En 2012 pourtant, le Parlement européen a décidé de limiter à nouveau les positions des investisseurs…

Bien sûr, c’est une bonne chose mais c’est loin d’être suffisant ! C’est une mesure qui ne va pas assez loin car le principal problème n’est pas celui que les limites de position veulent régler. Les limites de position visent un point précis qui est la manipulation des cours par un acteur très puissant en termes de capacité financière et qui serait tenté d’utiliser cette force pour influencer les cours à son profit. Par exemple, telle banque d’investissement qui déciderait de promettre d’acheter telle quantité de maïs ou de blé et, qui, de cette manière ferait partir les cours à la hausse et dont les promesses d’achat s’avéreraient, du même coup, très rémunératrices. Les limites de position sont destinées à limiter cette capacité. Mais le vrai problème des marchés financiers aujourd’hui, lorsque l’on parle des marchés agricoles, réside dans le comportement moutonnier d’un très grand nombre de tout petits acteurs qui prennent leurs décisions non pas en fonction de l’évolution de la demande ou de la qualité des récoltes, mais en fonction de ce que les autres font ou de ce qu’ils anticipent que les autres vont faire. Contre ce comportement moutonnier, la législation actuelle est impuissante. Il faut donc proposer autre chose.

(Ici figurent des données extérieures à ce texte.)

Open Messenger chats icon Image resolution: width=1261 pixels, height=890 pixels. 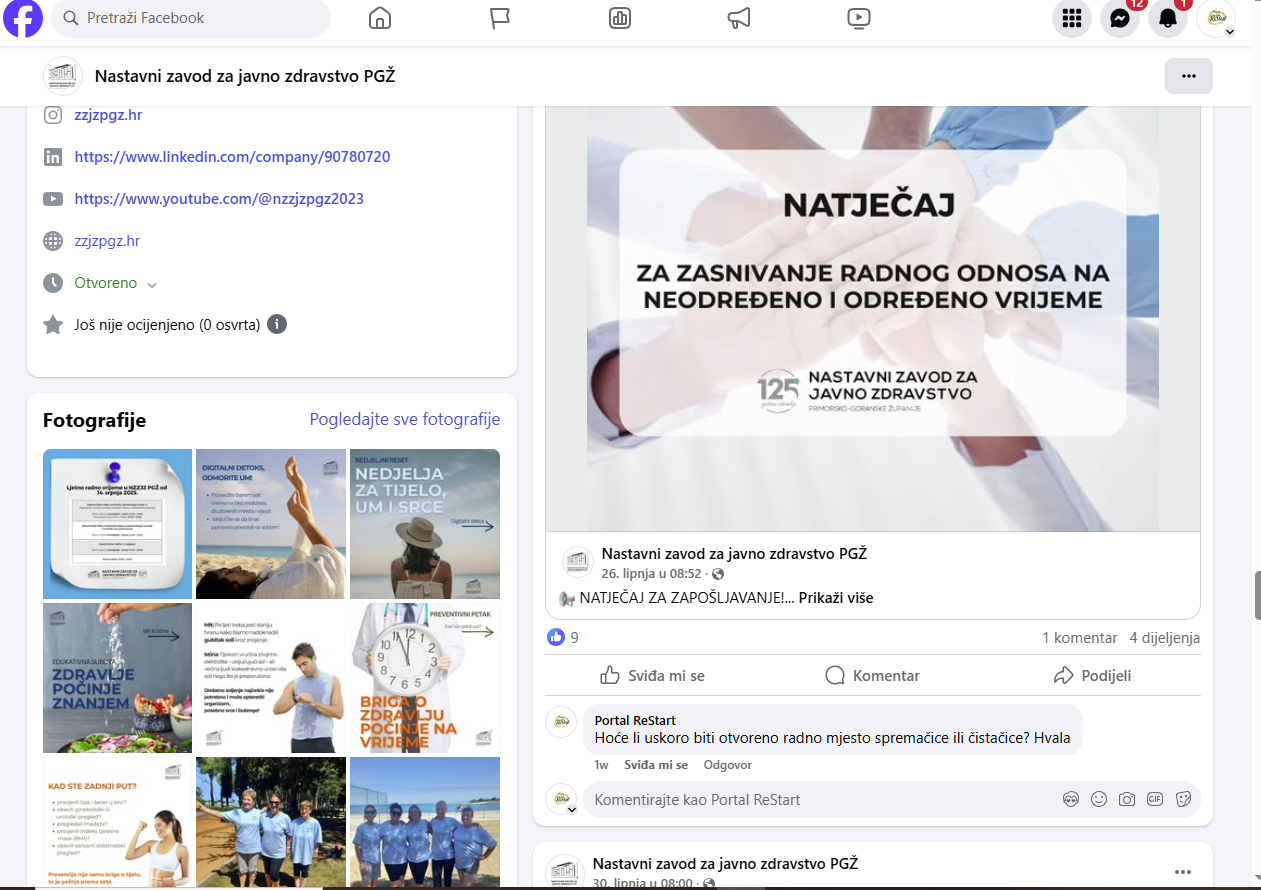click(1119, 18)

Et quelles sont alors les mesures que vous préconisez ?

Je ne parlerai pas ici des mesures qui pourraient stabiliser les marchés physiques : elles sont importantes mais ne concernent pas la spéculation sur les marchés financiers en tant que telle. Sur les marchés financiers purs, à côté des limites de position, je pense qu'il faut se diriger vers quatre mesures précises. La première consisterait à limiter les transactions de gré à gré, soit les échanges entre acteurs financiers qui ne se passent pas sur des plates-formes transparentes, qui empêchent les organes régulateurs de faire leur travail. Aujourd’hui, environ 80 % des produits financiers dérivés des matières premières agricoles sont échangés sur les marchés de gré à gré. Deuxième chose : depuis une dizaine année, se sont développées les transactions automatisées, via des ordinateurs, qui permettent des transactions extrêmement rapides -- on parle ici en nanonième de seconde. Avec ce type de procédé, avant que le facteur humain puisse intervenir, la machine a déjà pris toutes les décisions, ce qui peut créer un véritable emballement des marchés. Il faut impérativement légiférer en la matière. Troisièmement et tout simplement : taxer les transactions financières pour décourager les investisseurs qui ne sont intéressés que par des gains sur le très court terme, de manière à diminuer l’attrait de la spéculation purement financière. Enfin, quatrièmement, je pense qu’il faut réfléchir sérieusement à l’interdiction des fonds indiciels de matières premières. C’est par là, je vous le rappelle, que tout a commencé. Ces fonds indiciels sont des paniers de matières premières. Dès que vous liez les matières premières agricoles aux matières premières énergétiques, vous faites en sorte que les prix du blé, du maïs, du soja suivent les courbes du marché du pétrole, sans aucun lien avec la qualité des récoltes, c’est un procédé profondément pervers.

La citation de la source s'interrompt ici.